Il Mullah punta ai Servizi Sociali

Il patteggiamento a 4 anni e 10 mesi, a fronte di oltre 20 capi di imputazione, è frutto della trattativa condotta dall’avvocato Tiberio Massironi, difensore di Caianiello, con la procura milanese. L’obiettivo del suo legale è evitare il ritorno dietro le sbarre. In tutto il Mullah sconterà 5 mesi di carcere (già effettuati), due mesi circa ai domiciliari (la custodia cautelare dopo l’arresto)  e 45 giorni (quel che resta dei 4 mesi che “ballano” dopo il patteggiamento) puntando a un affidamento ai Servizi Sociali. I contatti per espiare facendo del volontariato non mancano: da Exodus, realtà che l’ex Ras di Forza Italia, ha sempre affiancato ad altre.

L’immobile da 70mila euro

Il punto è delicato. Per essere ammessi al patteggiamento è necessario aver risarcito il danno. Ed è il giudice nella sentenza a mettere il punto dopo che alcune parti civili, Accam in primis, avevano osservato come il risarcimento del danno (agli enti privati), condizione indispensabile al patteggiamento, non fosse avvenuto. «Poiché si richiede una integrale restituzione del profitto o del prezzo di reato, occorre desumere che debba esserci specificazione determinata del profitto o del prezzo, o quantomeno, su immediata determinabilità alla stregua dell’imputazione». In estrema sintesi: il danno non può essere quantificato, esattamente, in questo caso.

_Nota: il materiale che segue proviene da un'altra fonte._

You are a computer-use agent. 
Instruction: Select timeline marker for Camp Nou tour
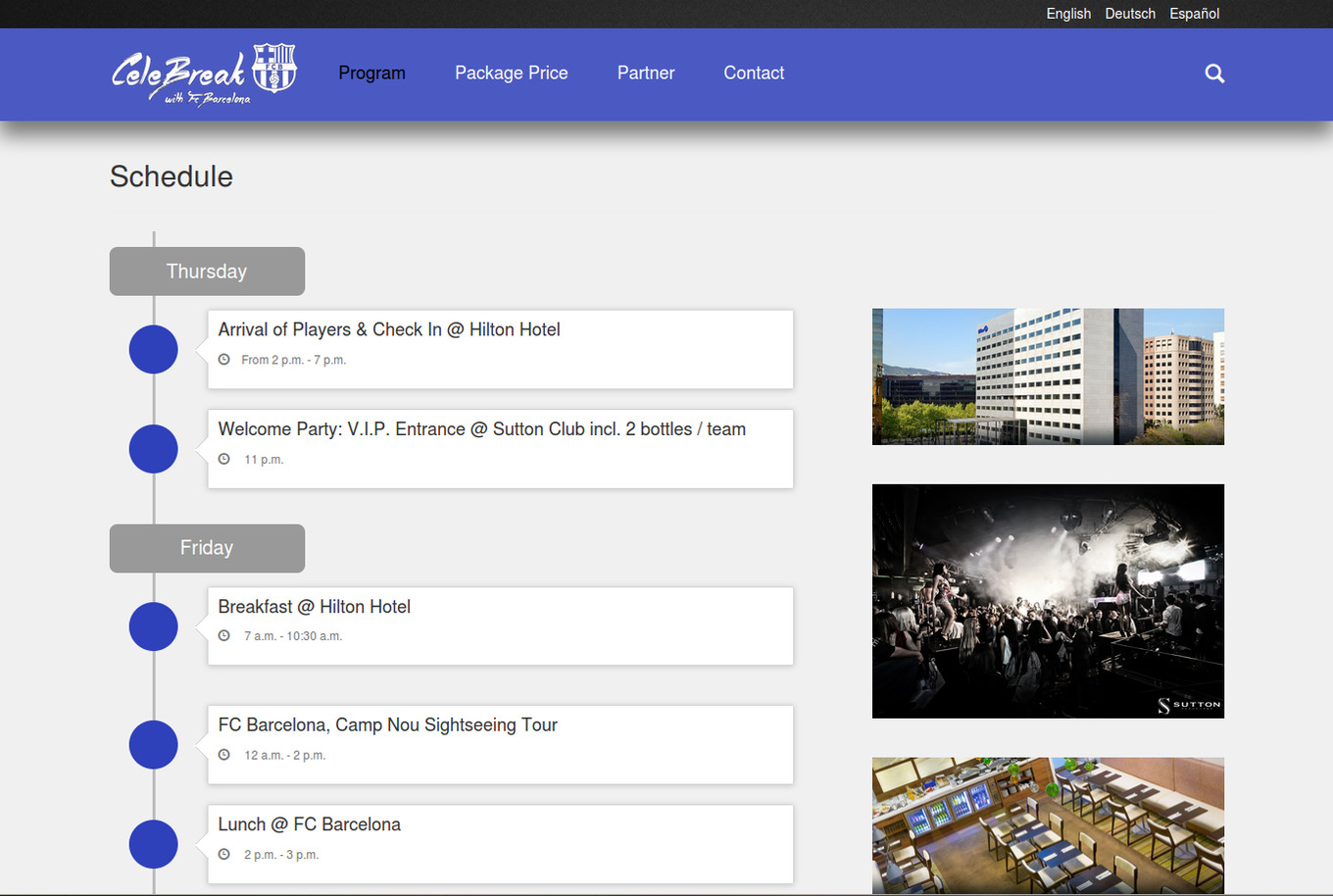click(x=154, y=745)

Tutto ciò che risulta in possesso di Caianiello, fatta eccezione per tre conti confiscati sui quali era presente una somma complessiva di poco meno di 8mila euro, è l’immobile dove aveva sede la sua ex ricevitoria. Valore stimato: circa 70mila euro. Perché un conto è il risarcimento per il patteggiamento, altro è quello alle parti civili.

La piena collaborazione

Sul fronte collaborazione il giudice scrive: «Risultano concedibili le attenuanti generiche». Per quanto riguarda le “nuove” attenuanti speciali, «Trattasi di circostanze attenuanti ad effetto speciale dettata per i soli reati di corruzione e induzione indebita, mira ad ottenere una collaborazione processuale, tale da spezzare la catena di solidarietà che lega i protagonisti della fattispecie corruttiva, e che risulta giustificata dalla minore capacità a delinquere del colpevole che, successivamente alla commissione del reato, si sia efficacemente adoperato per conseguire, in via alternativa, uno dei risultati previsti dalla norma, prima che tale risultato sia autonomamente conseguito dagli inquirenti stessi». In sintesi Caianiello ha parlato per 70 ore, tanto è durato l’interrogatorio davanti al pm Luigi Furno.  E ha fornito elementi tali da poter, riscontri alla mano, indagare altri. Tra i nodi sciolti da Caianiello, ad esempio, c’è quello relativo alla gestione del bar dell’ospedale di Busto Arsizio che ha portato all’iscrizione nel registro degli indagati Marco Passeretta, direttore amministrativo dell’Asst Valle Olona e di Davide Antonio Damanti, funzionario della stessa azienda.